Far from helping control DWI rates, a system in Texas that slaps steep surcharges on drunk driving offenders and others, has actually contributed to case backlogs in courts, and more numbers of DWI cases being dismissed. That opinion comes from a former McLennan County district court judge, David Hodges.
David Hodges told the Texas Public Safety Commission this week that the surcharge system had failed to work like it was meant to. Under the system, persons who violate certain driving rules, including drunk driving offenders, are slapped with a DPS surcharge. DWI offenders are, by far, the worst affected by such surcharges. They can expect a surcharge of $1,000 annually for three years for the first conviction, and after that, a surcharge of $2,000 annually in cases, where the BAC level was found to be twice the legally allowed limit.
Many DWI offenders tend to be young students, single parents and other persons who don't earn enough to support such massive surcharges. For these people, the choice is between paying for their daily needs, or paying the surcharge.

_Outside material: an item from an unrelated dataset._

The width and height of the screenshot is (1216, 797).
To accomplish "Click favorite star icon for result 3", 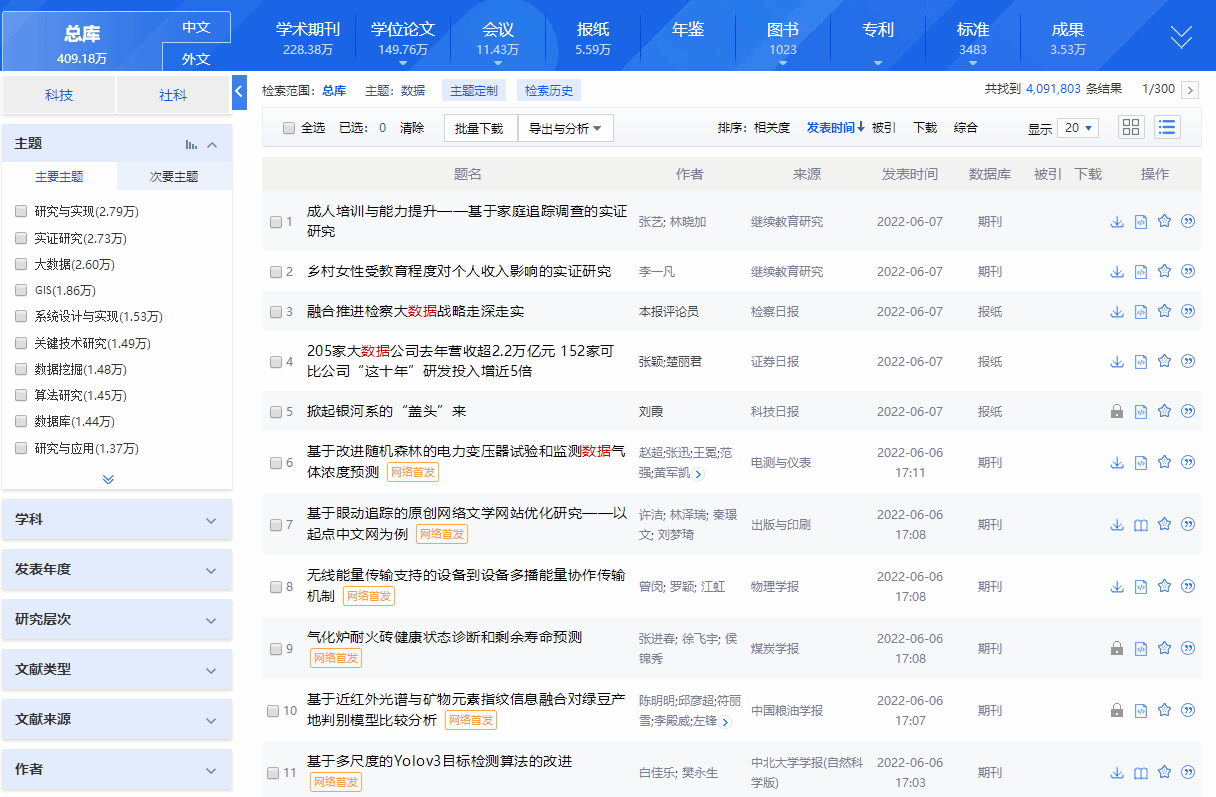I will point(1164,311).
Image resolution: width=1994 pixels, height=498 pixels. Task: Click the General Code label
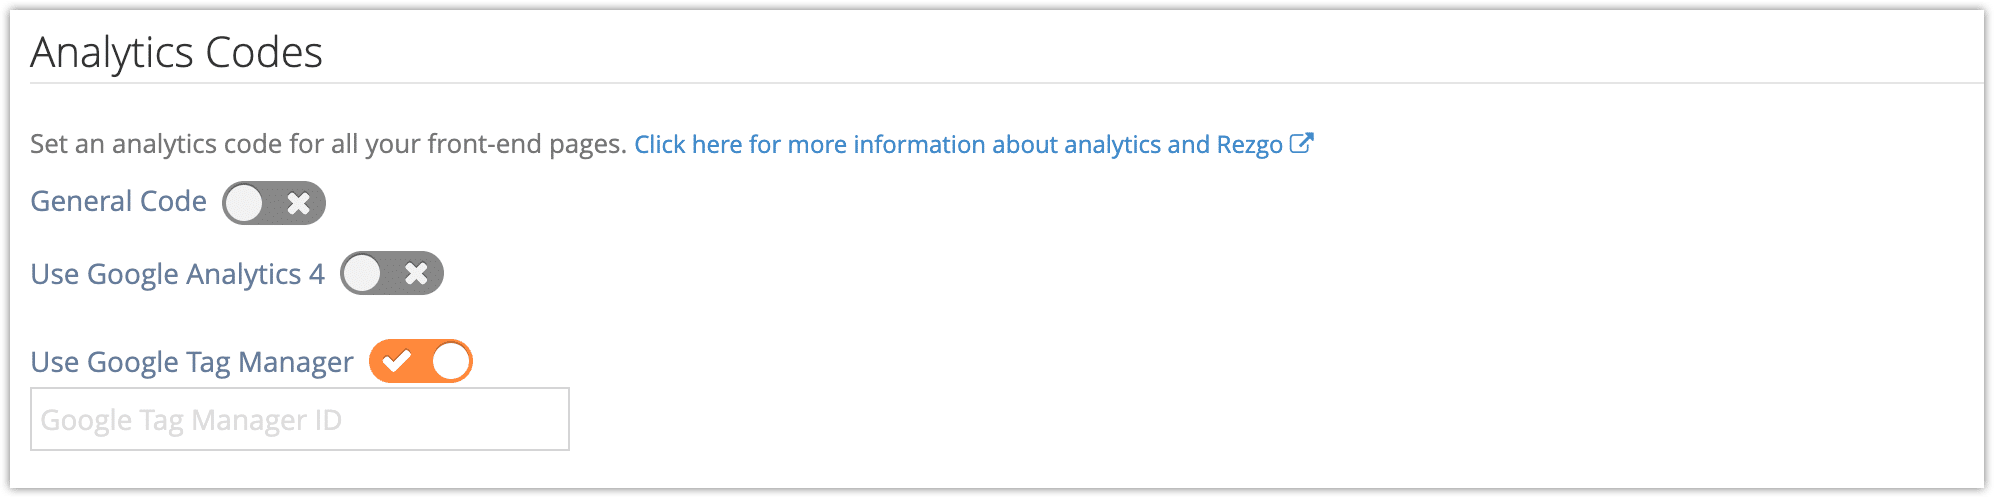coord(118,201)
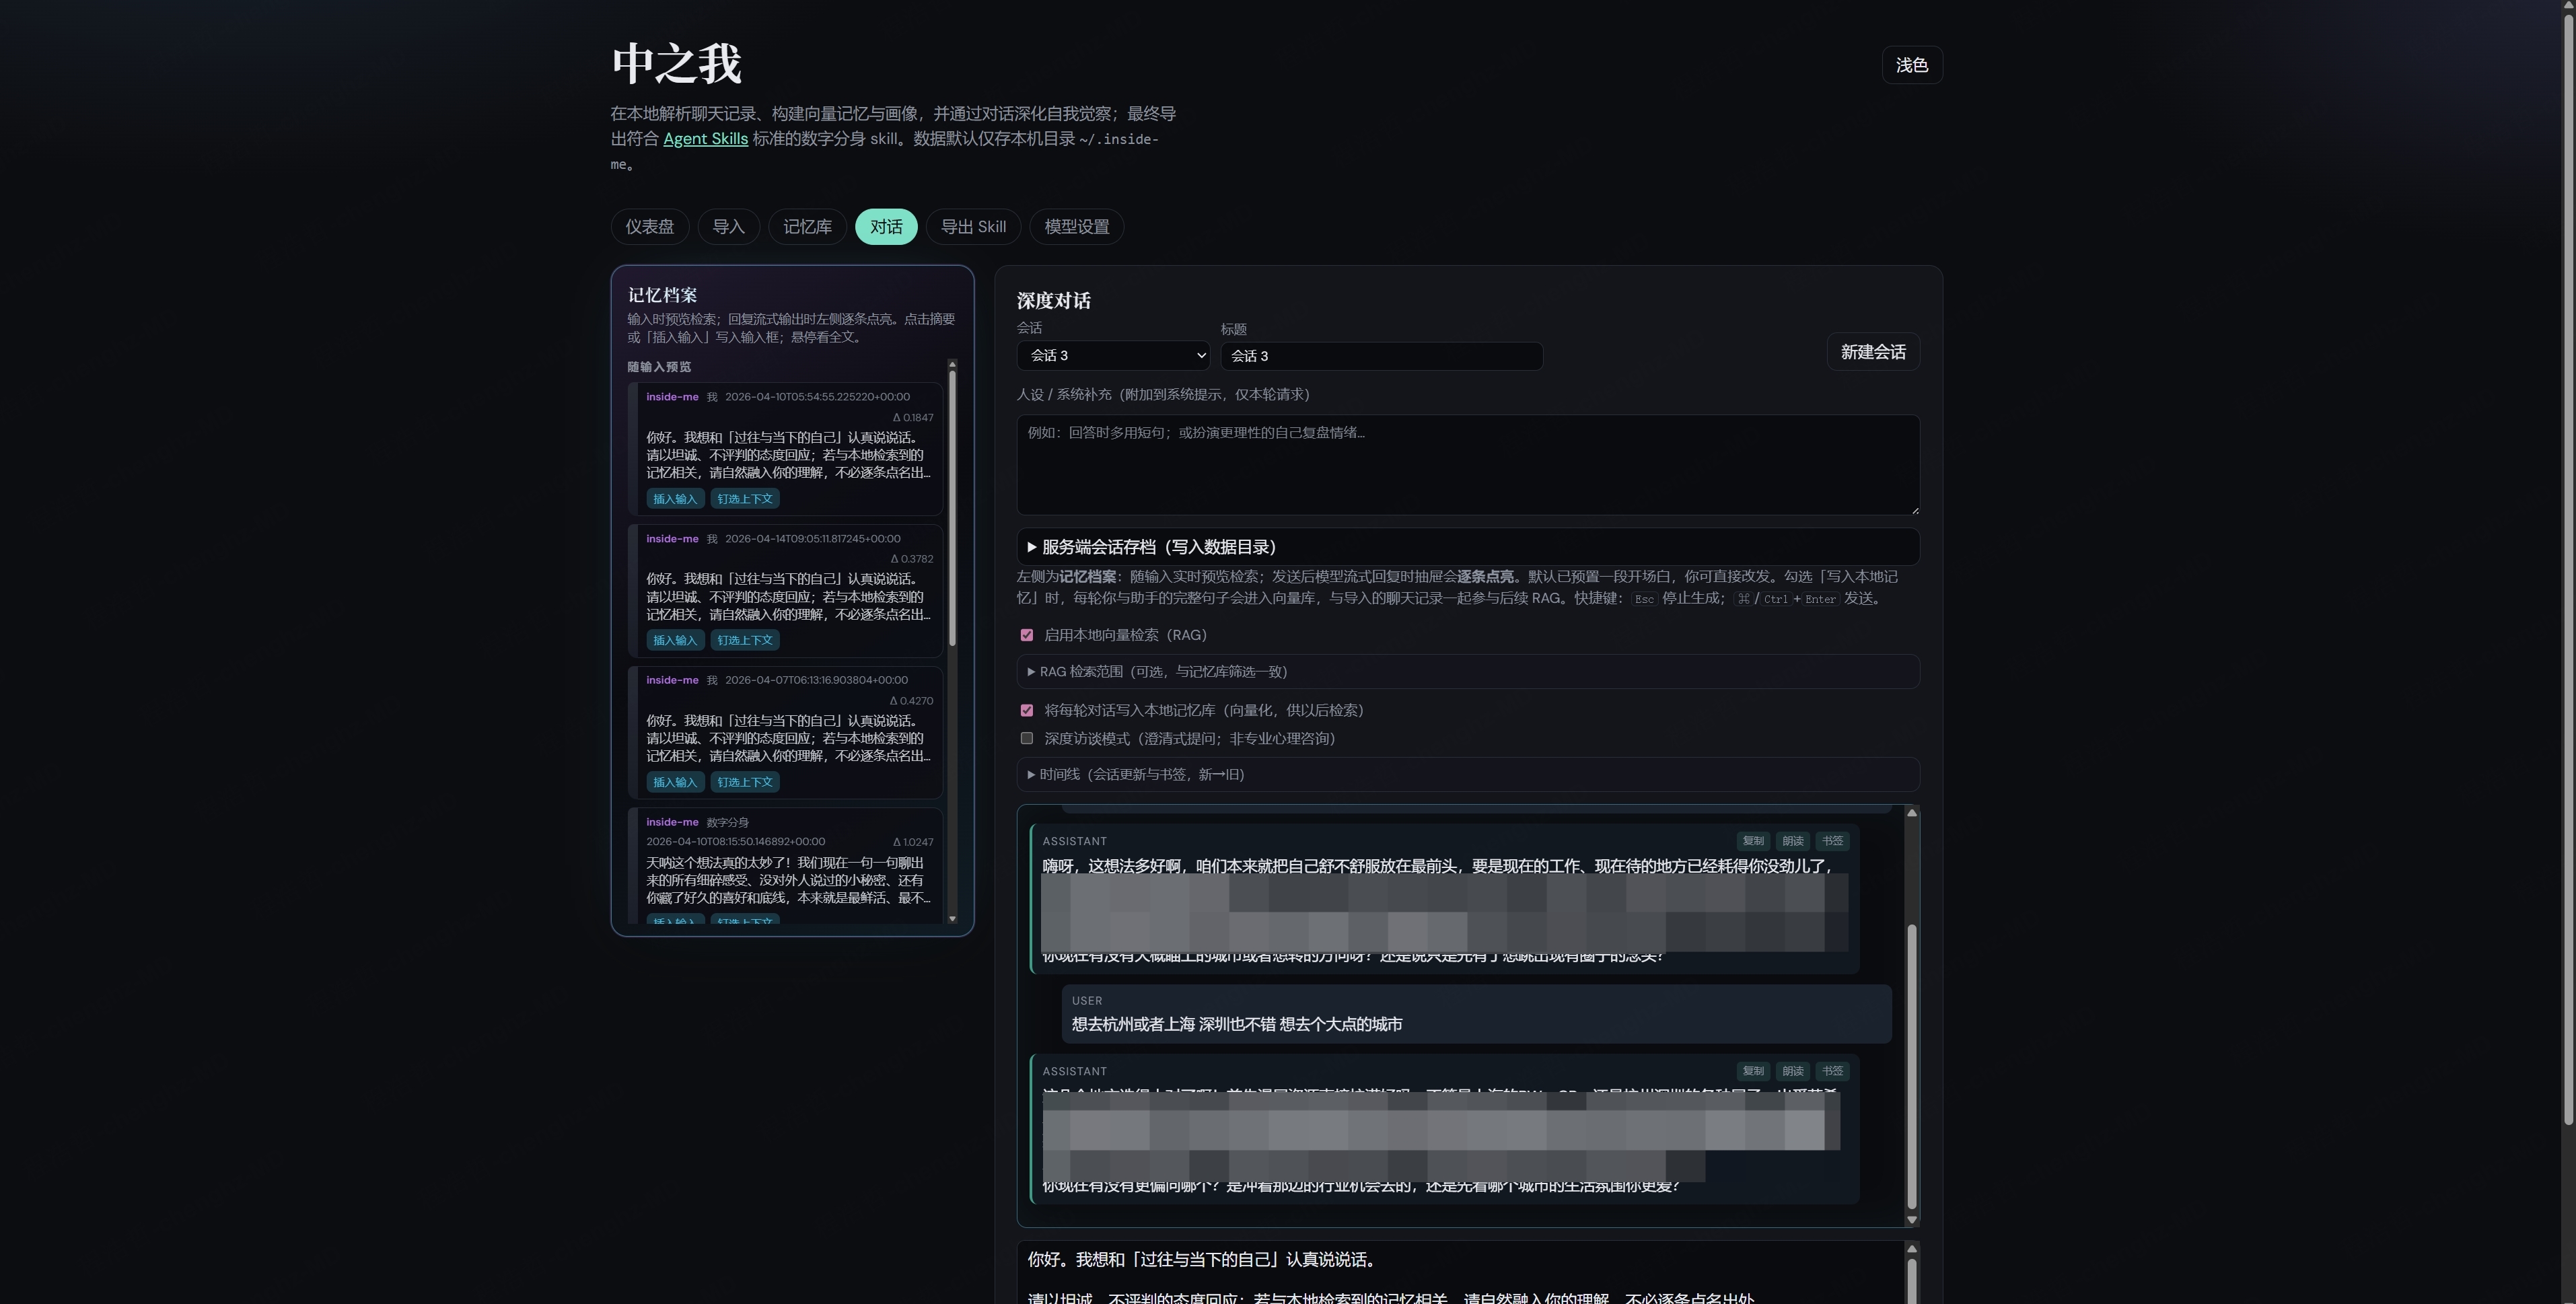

In fact, a majority of people slapped with a surcharge fail to pay these, in spite of the state establishing collection agencies to collect surcharges. The estimated 1.2 million people who have not paid their surcharges owe the state of Texas more than $1Billion. As a result of not paying the surcharge, these individuals have lost their drivers licenses.
The system was established in order to raise money for important projects, including highway construction and building of new trauma care centers. None of that has happened as planned. Very little money collected from the surcharge system has gone into construction of trauma care centers.
David Hodges is supporting a modification to the system that would allow persons convicted of DUI to have part of the surcharge waived off, in exchange for getting admitted into an alcohol treatment program. As Houston DWI attorneys, we find this option very encouraging. Often, drunk driving offenders could do with a little encouragement getting into a treatment program. Having a big chunk of their surcharge sliced off in return for getting the treatment they need, could work as the incentive the state hopes it will.
In any case, it makes no sense to hang onto a poorly thought-out system that might have had good intentions, but has suffered from poor implementation. As Houston DWI lawyers, we see that most DWI offenders in Texas can't afford to cough up $1,000 or $2,000 every year for several years. It therefore, makes little sense to hold on to the system.